From 0cf88d036fb46c59926568340ac8d7b38d4c3ec6 Mon Sep 17 00:00:00 2001
From: liuliang01 <liu_bright@foxmail.com>
Date: Sun, 1 Jul 2018 04:24:03 +0800
Subject: [PATCH] Add qid like ranklib format (#2749)

* add qid for https://github.com/dmlc/xgboost/issues/2748

* change names

* change spaces

* change qid to bst_uint type

* change qid type to size_t

* change qid first to SIZE_MAX

* change qid type from size_t to uint64_t

* update dmlc-core

* fix qids name error

* fix group_ptr_ error

* Style fix

* Add qid handling logic to SparsePage

* New MetaInfo format + backward compatibility fix

Old MetaInfo format (1.0) doesn't contain qid field. We still want to be able
to read from MetaInfo files saved in old format. Also, define a new format
(2.0) that contains the qid field. This way, we can distinguish files that
contain qid and those that do not.

* Update MetaInfo test

* Simply group assignment logic

* Explicitly set qid=nullptr in NativeDataIter

NativeDataIter's callback does not support qid field. Users of NativeDataIter
will need to call setGroup() function separately to set group information.

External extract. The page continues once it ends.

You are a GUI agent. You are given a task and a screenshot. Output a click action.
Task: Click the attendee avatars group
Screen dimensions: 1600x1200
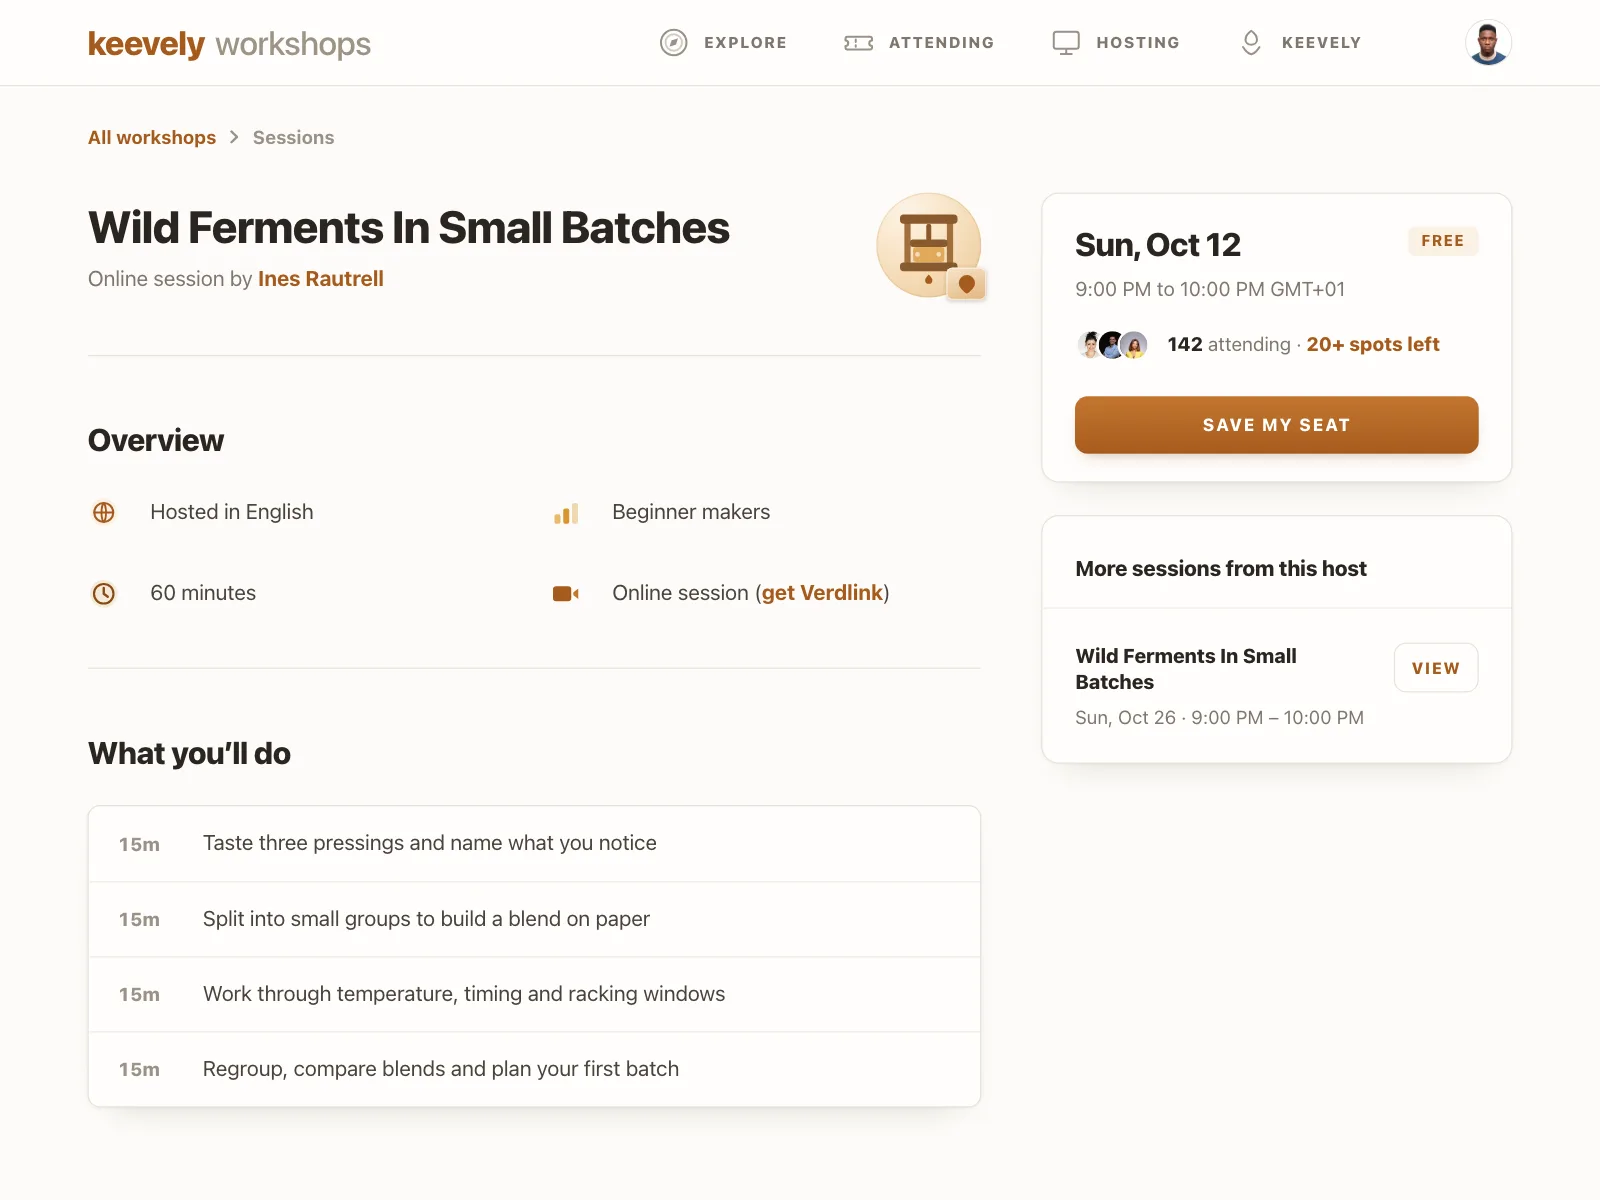tap(1112, 345)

* Save qids_ in SaveBinary()

* Upgrade dmlc-core submodule

* Add a test for reading qid

* Add contributor

* Check the size of qids_

* Document qid format
---
 CONTRIBUTORS.md                 |  2 ++
 dmlc-core                       |  2 +-
 doc/get_started/index.md        |  1 +
 doc/how_to/index.md             |  1 +
 doc/input_format.md             | 59 ++++++++++++++++++++++++------
 include/xgboost/data.h          |  9 ++++-
 src/c_api/c_api.cc              |  2 ++
 src/data/data.cc                |  9 ++++-
 src/data/simple_csr_source.cc   | 25 +++++++++++++
 src/data/sparse_page_source.cc  | 23 ++++++++++++
 tests/cpp/data/test_metainfo.cc | 64 ++++++++++++++++++++++++++++++++-
 11 files changed, 182 insertions(+), 15 deletions(-)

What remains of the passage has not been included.